**WORK TASK 1**.
In the article on smartphone telestroke evaluation below, what share of Arizona's population lacks access to immediate neurologic care?
**WORK TASK 2**.
Extend the article on smartphone telestroke evaluation below, picking up after its final sentence.

**SUPPLIED PASSAGE**.
__________
High marks for telestroke evaluation
Medical images viewed on smartphones can be effectively used to remotely evaluate stroke patients through telemedicine, according to a study published online ahead of print in Stroke.

The study, from researchers at the Mayo Clinic in Phoenix, was the first to test the effectiveness of smartphone teleradiology applications in a real-world telestroke network.

"Smartphones are ubiquitous, they are everywhere," Bart Demaerschalk, MD, professor of neurology, and medical director of Mayo Clinic Telestroke, said in a release. "If we can transmit health information securely and simultaneously use the video conferencing capabilities for clinical assessments, we can have telemedicine anywhere, which is essential in a state like Arizona where more than 40 percent of the population doesn't have access to immediate neurologic care."

The mobile application used in the study, ResolutionMD, runs on smartphones and allows vascular neurologists to access radiological images of patients with stroke for telemedicine evaluation. In the telestroke care model used by the Mayo Clinic, a neurology specialist provides interpretations to regional sites from a hub center. Typically working on a desktop or laptop computer, he or she sees stroke patients and consults with emergency room physicians remotely.

The current study aimed to compare the quality of medical images in the mobile application with the same types of information that would otherwise be viewed on desktop computers.
__________
**DATA BLOCK**.
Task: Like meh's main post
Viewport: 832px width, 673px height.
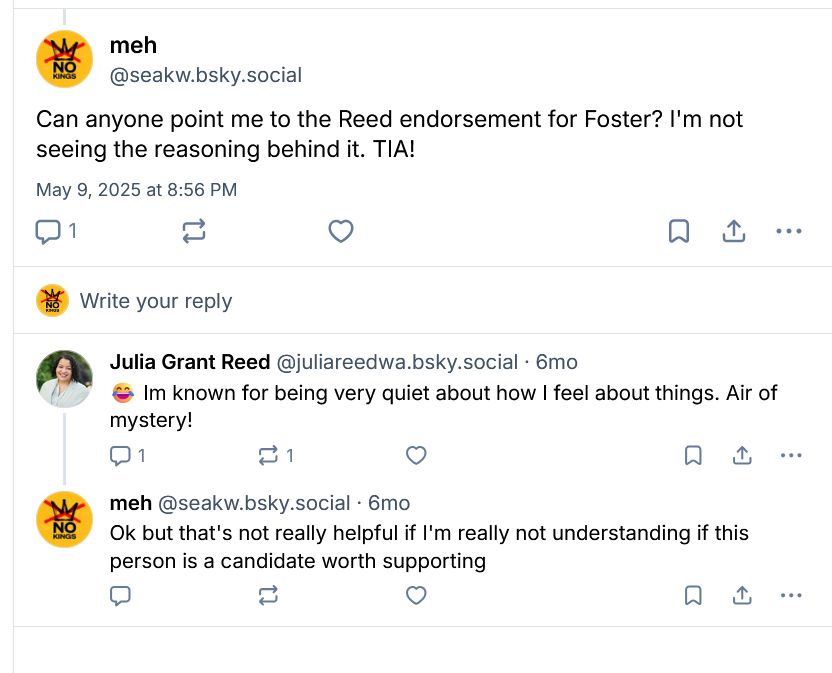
__________
**TASK RESPONSE 1**.
More than 40 percent

**TASK RESPONSE 2**.
Fifty-three patients with stroke at a remote regional hospital who consented to receive telemedicine were included in the study. Patients underwent brain CT scans that were evaluated by a hub vascular neurologist, a radiologist at the regional location and by a blinded telestroke adjudicator.

Results showed a level of agreement of 92 to 100 percent for intracranial hemorrhage among all reviewers, reported the authors. High level of agreement was also demonstrated among reviewers for other important radiological features such as neoplasms.

“When coupled together, real-time video-phone neurological examinations and Smartphone teleradiology assessments may offer a [vascular neurologist] a single mobile health tool with which to expeditiously conduct full telestroke and teleradiology assessments necessary for a complete virtual stroke consultation in a remote environment,” wrote Demaerschalk and colleagues.

The study was funded by the Arizona Department of Health Services and the technology and technical assistance was provided by Calgary Scientific, the maker of ResolutionMD.